§ **Entries provided**:
__________________________________________________

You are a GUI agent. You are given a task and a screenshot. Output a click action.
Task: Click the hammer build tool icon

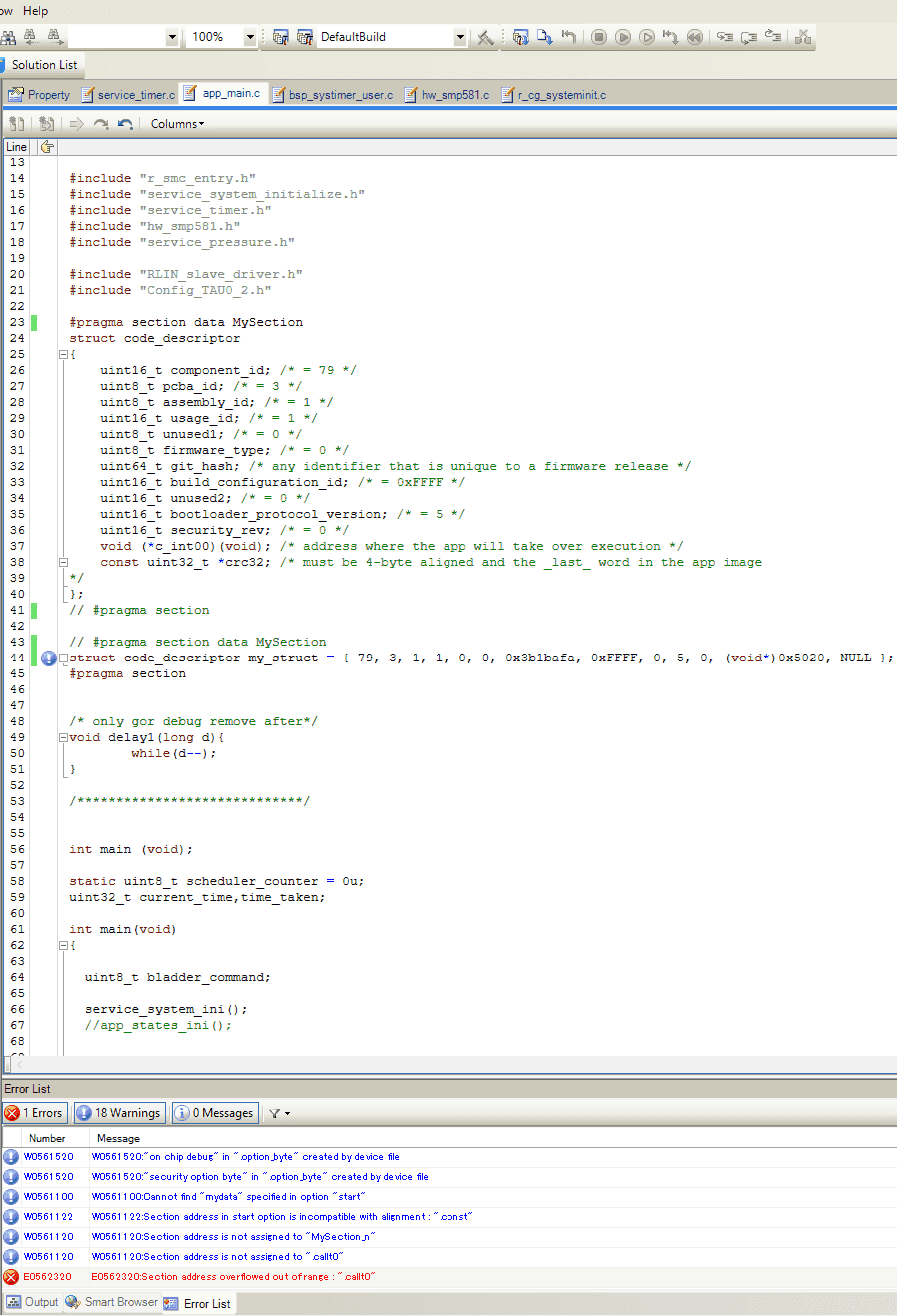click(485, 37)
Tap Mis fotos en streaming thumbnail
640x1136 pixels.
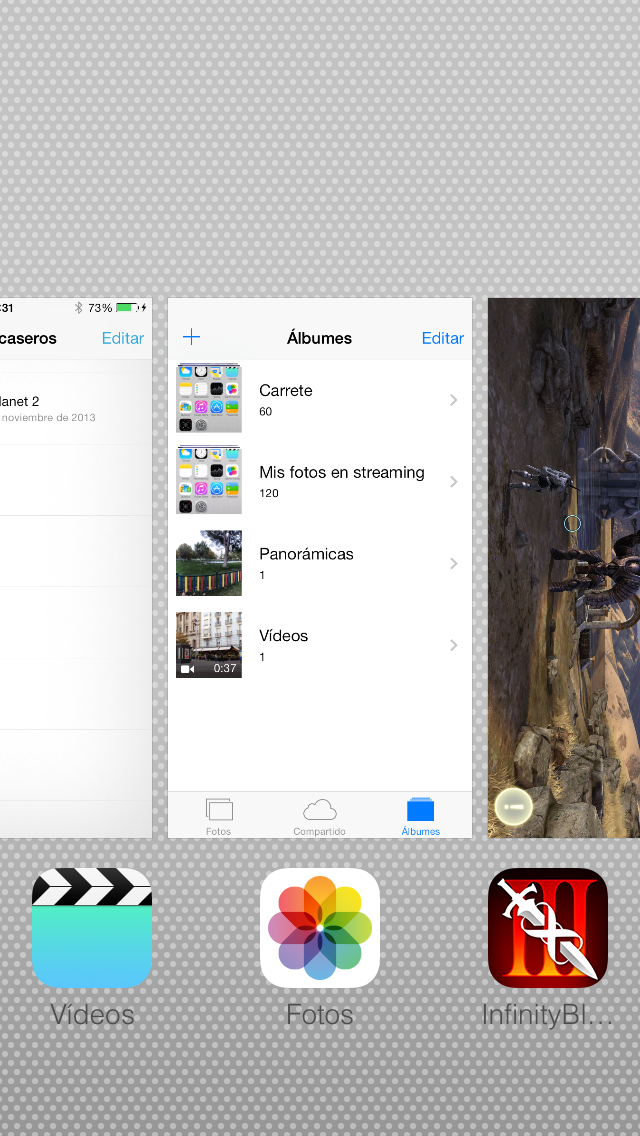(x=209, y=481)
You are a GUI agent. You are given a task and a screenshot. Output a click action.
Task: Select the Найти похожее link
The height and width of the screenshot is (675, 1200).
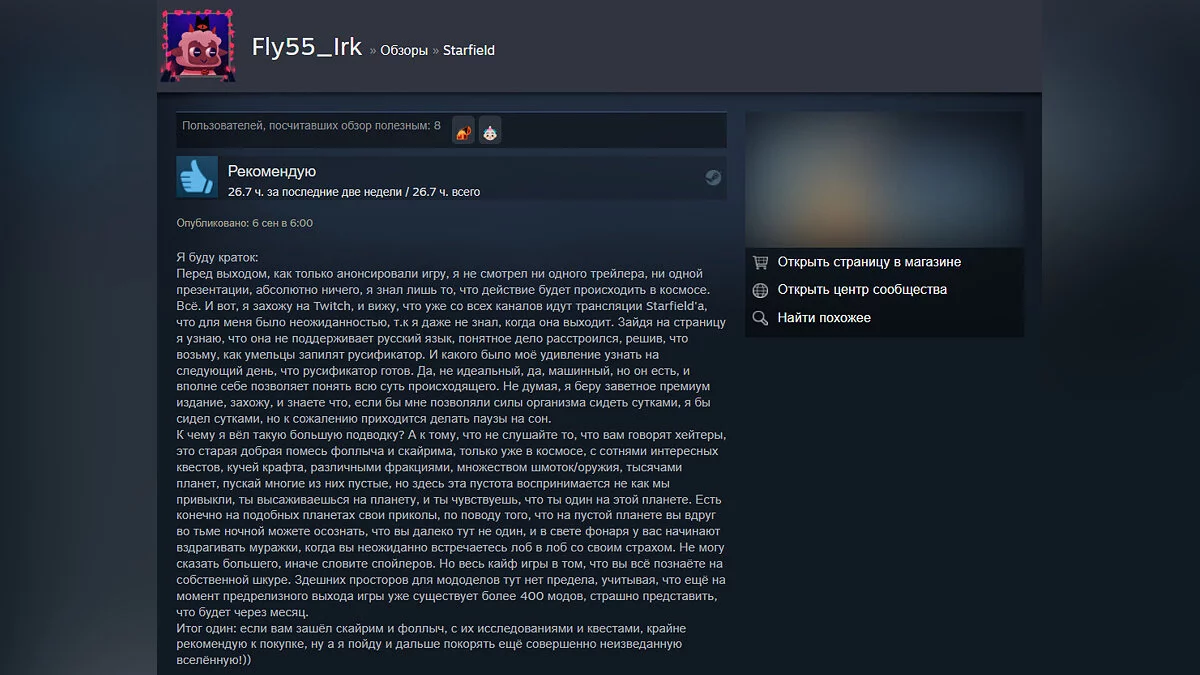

__________________________________________________

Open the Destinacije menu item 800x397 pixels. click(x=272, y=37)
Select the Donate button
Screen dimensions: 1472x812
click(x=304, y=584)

__________________________________________________

§ **Task objective**: Show every line from the entries above that contains the string "pixels". Case matters.

§ **Task solution**:
640x1136 pixels.
Open the Destinacije menu item 800x397 pixels. click(x=272, y=37)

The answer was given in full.